I hated traditional grammar in school like most people … and most writers. So, I routinely break some time-honored practices today just to have fun, flaunt my sense of independence and creativity and get back at Professor Gwendolyn Apostrophe-Dingleberry for all her abuses in 11th grade English class. If only she could know that I earn some of my living as a professional freelance writer and business writing trainer, she’d turn over in her grave in Grammar Hell.
In my workshops and coaching engagements, I usually make these points about grammatical rules:
- With minor traditional rules (e.g. – should have been a comma instead of a semi-colon, don’t begin a sentence with ‘And’, etc.), 90% of your busy business readers won’t notice the ‘mistake’. And of the 10% who do notice, 90% of them won’t care enough that they lower their opinion of you.
- In these cases, break these rules consistently. Those readers may notice that you used a comma in one sentence but a semi-colon in the same situation in another. Even if both are equally acceptable, the difference usually suggests one was wrong.
That said, here are some of my favorite grammar rule violations that I’ve been getting away with for year. Long Live WordPower!
- Putting the final punctuation outside the close quote mark in a sentence with a partial quote (Bob said that the meeting was like ‘herding mice’.). Spell check doesn’t like this, but I always override it. If the sentence was ‘Bob said that the meeting was like herding mice.‘, that would be different.
- Hyphenating words that don’t require a hyphen, if that makes it easier for a busy reader to understand, such as ‘un-subscribe’ or ‘re-order’.
- Using bullets, dashes and ellipses a lot – works for my sense of style and ease of readability.
- Regularly converting passive voice to active voice and noun phrases to verbs, even though both are grammatically acceptable and, in some circles, preferred.
- Using sentence fragments for conversational style and effect. And for impact.
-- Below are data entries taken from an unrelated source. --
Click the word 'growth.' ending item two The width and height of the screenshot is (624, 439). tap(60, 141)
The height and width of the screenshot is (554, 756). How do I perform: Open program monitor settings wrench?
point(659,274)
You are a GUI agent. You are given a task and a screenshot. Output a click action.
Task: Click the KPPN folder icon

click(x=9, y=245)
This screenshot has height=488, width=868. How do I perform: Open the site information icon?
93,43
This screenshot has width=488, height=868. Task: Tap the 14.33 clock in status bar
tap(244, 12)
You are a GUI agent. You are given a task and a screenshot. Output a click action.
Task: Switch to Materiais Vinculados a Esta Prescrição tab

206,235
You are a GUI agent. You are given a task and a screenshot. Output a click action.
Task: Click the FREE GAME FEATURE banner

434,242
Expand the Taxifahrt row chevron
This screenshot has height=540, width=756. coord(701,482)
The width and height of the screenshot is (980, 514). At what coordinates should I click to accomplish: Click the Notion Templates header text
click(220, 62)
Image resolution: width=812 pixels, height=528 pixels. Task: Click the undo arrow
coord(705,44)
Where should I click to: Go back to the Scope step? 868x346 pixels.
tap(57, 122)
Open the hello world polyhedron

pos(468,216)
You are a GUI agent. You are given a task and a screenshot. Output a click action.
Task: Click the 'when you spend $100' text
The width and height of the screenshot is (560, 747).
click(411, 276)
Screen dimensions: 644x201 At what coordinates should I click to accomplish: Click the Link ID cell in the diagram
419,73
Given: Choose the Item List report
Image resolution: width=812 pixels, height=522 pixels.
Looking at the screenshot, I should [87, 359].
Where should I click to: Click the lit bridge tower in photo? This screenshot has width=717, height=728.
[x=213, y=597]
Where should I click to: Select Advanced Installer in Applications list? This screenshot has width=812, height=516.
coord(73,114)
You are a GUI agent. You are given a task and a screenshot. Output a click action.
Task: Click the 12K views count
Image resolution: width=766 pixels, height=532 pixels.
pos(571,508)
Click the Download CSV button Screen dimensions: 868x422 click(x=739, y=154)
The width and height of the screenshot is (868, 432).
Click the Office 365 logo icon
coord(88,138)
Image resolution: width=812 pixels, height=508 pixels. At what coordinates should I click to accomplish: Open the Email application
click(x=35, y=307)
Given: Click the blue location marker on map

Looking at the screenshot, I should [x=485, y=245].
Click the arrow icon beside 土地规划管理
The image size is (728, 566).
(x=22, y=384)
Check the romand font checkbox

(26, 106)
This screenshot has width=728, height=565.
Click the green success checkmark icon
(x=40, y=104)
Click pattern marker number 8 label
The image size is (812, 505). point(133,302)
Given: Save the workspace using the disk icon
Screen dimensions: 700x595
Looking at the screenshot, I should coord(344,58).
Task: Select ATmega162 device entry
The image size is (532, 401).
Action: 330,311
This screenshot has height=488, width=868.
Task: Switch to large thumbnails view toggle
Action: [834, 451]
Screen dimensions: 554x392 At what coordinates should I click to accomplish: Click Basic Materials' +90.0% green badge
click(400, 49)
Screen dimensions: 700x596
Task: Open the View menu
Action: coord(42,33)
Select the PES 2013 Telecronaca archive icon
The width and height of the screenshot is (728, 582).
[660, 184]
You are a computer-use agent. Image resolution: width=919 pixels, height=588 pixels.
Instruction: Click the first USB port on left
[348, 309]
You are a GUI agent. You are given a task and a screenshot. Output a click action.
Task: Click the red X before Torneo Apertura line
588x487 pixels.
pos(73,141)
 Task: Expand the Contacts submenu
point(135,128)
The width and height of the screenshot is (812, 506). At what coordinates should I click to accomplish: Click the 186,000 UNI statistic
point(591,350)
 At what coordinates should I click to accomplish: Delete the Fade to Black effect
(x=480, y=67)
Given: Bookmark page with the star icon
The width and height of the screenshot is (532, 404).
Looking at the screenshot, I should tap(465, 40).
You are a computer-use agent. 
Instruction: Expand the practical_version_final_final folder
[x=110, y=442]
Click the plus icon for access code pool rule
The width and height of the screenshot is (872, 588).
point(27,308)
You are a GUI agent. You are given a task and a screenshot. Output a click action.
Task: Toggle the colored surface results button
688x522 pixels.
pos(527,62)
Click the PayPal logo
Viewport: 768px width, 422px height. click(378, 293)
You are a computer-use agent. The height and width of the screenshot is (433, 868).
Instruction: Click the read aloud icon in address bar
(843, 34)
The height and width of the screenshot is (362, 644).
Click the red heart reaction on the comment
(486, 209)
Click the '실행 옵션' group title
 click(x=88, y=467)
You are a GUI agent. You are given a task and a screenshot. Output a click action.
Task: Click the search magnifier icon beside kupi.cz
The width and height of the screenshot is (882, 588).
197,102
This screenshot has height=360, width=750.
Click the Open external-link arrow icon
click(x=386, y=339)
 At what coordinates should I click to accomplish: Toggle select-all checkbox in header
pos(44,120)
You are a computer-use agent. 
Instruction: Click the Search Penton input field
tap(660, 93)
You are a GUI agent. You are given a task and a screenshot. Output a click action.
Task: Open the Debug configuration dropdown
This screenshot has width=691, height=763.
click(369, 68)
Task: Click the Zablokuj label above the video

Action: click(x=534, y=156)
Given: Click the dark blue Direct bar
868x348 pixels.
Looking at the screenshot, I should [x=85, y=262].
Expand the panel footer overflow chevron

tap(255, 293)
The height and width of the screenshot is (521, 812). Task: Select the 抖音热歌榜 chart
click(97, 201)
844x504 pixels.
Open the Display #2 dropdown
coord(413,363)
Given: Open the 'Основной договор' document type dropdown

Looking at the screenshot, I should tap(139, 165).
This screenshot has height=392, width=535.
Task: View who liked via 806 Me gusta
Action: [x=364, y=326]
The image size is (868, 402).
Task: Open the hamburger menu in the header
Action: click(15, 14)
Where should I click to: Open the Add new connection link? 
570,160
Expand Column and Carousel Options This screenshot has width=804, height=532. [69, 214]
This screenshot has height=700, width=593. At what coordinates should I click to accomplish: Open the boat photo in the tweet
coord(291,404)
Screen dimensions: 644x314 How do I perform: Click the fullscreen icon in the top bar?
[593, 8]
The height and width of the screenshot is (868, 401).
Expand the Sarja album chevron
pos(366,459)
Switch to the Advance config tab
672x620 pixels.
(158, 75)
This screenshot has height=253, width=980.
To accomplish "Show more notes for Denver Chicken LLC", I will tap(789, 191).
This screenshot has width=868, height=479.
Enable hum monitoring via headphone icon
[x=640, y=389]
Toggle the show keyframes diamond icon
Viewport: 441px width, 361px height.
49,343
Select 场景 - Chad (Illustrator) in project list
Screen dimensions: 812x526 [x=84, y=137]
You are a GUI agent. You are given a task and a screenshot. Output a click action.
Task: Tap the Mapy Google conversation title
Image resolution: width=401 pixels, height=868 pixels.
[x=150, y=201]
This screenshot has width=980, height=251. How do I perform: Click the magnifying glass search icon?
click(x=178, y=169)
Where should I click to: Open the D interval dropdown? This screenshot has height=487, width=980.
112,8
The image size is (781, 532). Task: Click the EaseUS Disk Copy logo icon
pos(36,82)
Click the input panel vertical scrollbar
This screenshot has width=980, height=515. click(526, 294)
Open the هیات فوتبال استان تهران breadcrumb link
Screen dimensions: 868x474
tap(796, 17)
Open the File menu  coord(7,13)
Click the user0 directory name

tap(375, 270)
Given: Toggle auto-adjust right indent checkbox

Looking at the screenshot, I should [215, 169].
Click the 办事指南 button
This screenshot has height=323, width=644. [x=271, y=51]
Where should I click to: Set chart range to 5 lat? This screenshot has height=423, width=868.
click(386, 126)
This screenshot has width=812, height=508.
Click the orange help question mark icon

- Ending sentences in prepositions without hesitation, stressing that we talk that way in contemporary workplace conversations. ‘Anne, with whom do you want to work?‘ is correct but archaic and not very conversational. ‘Anne, who do you want to work with?’ sounds like people talking to people. For those who have an emotional problem with that approach, I offer an alternative – ‘Who do you want to work with, Anne?’ Same conversational flow, doesn’t end in a preposition and no whacks from the Professor’s yardstick.
I hope this rant helps you write with more confidence and power and less guilt when you break those rules. And do let me know some of your favorite rules to break so we can keep this conversation going. Long Live WordPower, Indeed!